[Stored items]

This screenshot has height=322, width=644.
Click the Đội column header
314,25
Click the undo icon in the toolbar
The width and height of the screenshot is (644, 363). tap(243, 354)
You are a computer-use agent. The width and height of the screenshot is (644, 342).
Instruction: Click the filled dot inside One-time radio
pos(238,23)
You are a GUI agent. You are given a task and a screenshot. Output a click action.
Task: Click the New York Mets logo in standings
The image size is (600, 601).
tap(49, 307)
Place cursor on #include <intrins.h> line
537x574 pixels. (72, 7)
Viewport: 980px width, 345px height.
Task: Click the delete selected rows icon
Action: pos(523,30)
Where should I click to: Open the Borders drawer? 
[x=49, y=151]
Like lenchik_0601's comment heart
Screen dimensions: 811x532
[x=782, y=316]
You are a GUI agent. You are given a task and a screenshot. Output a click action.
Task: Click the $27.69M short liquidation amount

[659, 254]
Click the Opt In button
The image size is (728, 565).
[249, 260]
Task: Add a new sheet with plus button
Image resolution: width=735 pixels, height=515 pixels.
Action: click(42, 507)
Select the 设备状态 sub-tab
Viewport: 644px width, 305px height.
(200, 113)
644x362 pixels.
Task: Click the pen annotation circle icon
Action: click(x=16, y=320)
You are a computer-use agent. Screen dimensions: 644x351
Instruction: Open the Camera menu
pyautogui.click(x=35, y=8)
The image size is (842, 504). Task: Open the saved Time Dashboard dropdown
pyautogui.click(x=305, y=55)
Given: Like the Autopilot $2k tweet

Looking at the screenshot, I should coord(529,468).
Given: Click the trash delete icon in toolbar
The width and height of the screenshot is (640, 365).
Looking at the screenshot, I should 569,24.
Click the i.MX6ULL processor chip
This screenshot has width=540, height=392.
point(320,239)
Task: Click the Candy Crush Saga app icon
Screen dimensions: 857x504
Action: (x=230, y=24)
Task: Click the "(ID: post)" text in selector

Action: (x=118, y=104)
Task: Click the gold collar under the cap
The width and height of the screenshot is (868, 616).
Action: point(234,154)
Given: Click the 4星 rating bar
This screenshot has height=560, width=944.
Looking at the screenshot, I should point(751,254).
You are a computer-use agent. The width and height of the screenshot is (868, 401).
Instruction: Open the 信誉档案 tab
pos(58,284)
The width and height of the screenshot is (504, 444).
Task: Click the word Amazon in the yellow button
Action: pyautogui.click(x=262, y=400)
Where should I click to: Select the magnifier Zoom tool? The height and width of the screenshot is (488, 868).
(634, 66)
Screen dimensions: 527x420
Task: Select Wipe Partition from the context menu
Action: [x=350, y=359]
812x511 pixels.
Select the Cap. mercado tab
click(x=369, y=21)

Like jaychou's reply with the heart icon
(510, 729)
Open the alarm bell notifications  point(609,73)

## DIRECTIONS FOR THIS TASK
Output each entry exactly as written, leaving none out.

## WRITTEN SOLUTION
This screenshot has height=322, width=644.
Click the Đội column header
314,25
Click the undo icon in the toolbar
The width and height of the screenshot is (644, 363). tap(243, 354)
You are a computer-use agent. The width and height of the screenshot is (644, 342).
Instruction: Click the filled dot inside One-time radio
pos(238,23)
You are a GUI agent. You are given a task and a screenshot. Output a click action.
Task: Click the New York Mets logo in standings
The image size is (600, 601).
tap(49, 307)
Place cursor on #include <intrins.h> line
537x574 pixels. (72, 7)
Viewport: 980px width, 345px height.
Task: Click the delete selected rows icon
Action: pos(523,30)
Where should I click to: Open the Borders drawer? 
[x=49, y=151]
Like lenchik_0601's comment heart
Screen dimensions: 811x532
[x=782, y=316]
You are a GUI agent. You are given a task and a screenshot. Output a click action.
Task: Click the $27.69M short liquidation amount

[659, 254]
Click the Opt In button
The image size is (728, 565).
[249, 260]
Task: Add a new sheet with plus button
Image resolution: width=735 pixels, height=515 pixels.
Action: click(42, 507)
Select the 设备状态 sub-tab
Viewport: 644px width, 305px height.
(200, 113)
644x362 pixels.
Task: Click the pen annotation circle icon
Action: click(x=16, y=320)
You are a computer-use agent. Screen dimensions: 644x351
Instruction: Open the Camera menu
pyautogui.click(x=35, y=8)
The image size is (842, 504). Task: Open the saved Time Dashboard dropdown
pyautogui.click(x=305, y=55)
Given: Like the Autopilot $2k tweet

Looking at the screenshot, I should coord(529,468).
Given: Click the trash delete icon in toolbar
The width and height of the screenshot is (640, 365).
Looking at the screenshot, I should 569,24.
Click the i.MX6ULL processor chip
This screenshot has width=540, height=392.
point(320,239)
Task: Click the Candy Crush Saga app icon
Screen dimensions: 857x504
Action: (x=230, y=24)
Task: Click the "(ID: post)" text in selector

Action: (x=118, y=104)
Task: Click the gold collar under the cap
The width and height of the screenshot is (868, 616).
Action: point(234,154)
Given: Click the 4星 rating bar
This screenshot has height=560, width=944.
Looking at the screenshot, I should point(751,254).
You are a computer-use agent. The width and height of the screenshot is (868, 401).
Instruction: Open the 信誉档案 tab
pos(58,284)
The width and height of the screenshot is (504, 444).
Task: Click the word Amazon in the yellow button
Action: pyautogui.click(x=262, y=400)
Where should I click to: Select the magnifier Zoom tool? The height and width of the screenshot is (488, 868).
(634, 66)
Screen dimensions: 527x420
Task: Select Wipe Partition from the context menu
Action: [x=350, y=359]
812x511 pixels.
Select the Cap. mercado tab
click(x=369, y=21)

Like jaychou's reply with the heart icon
(510, 729)
Open the alarm bell notifications  point(609,73)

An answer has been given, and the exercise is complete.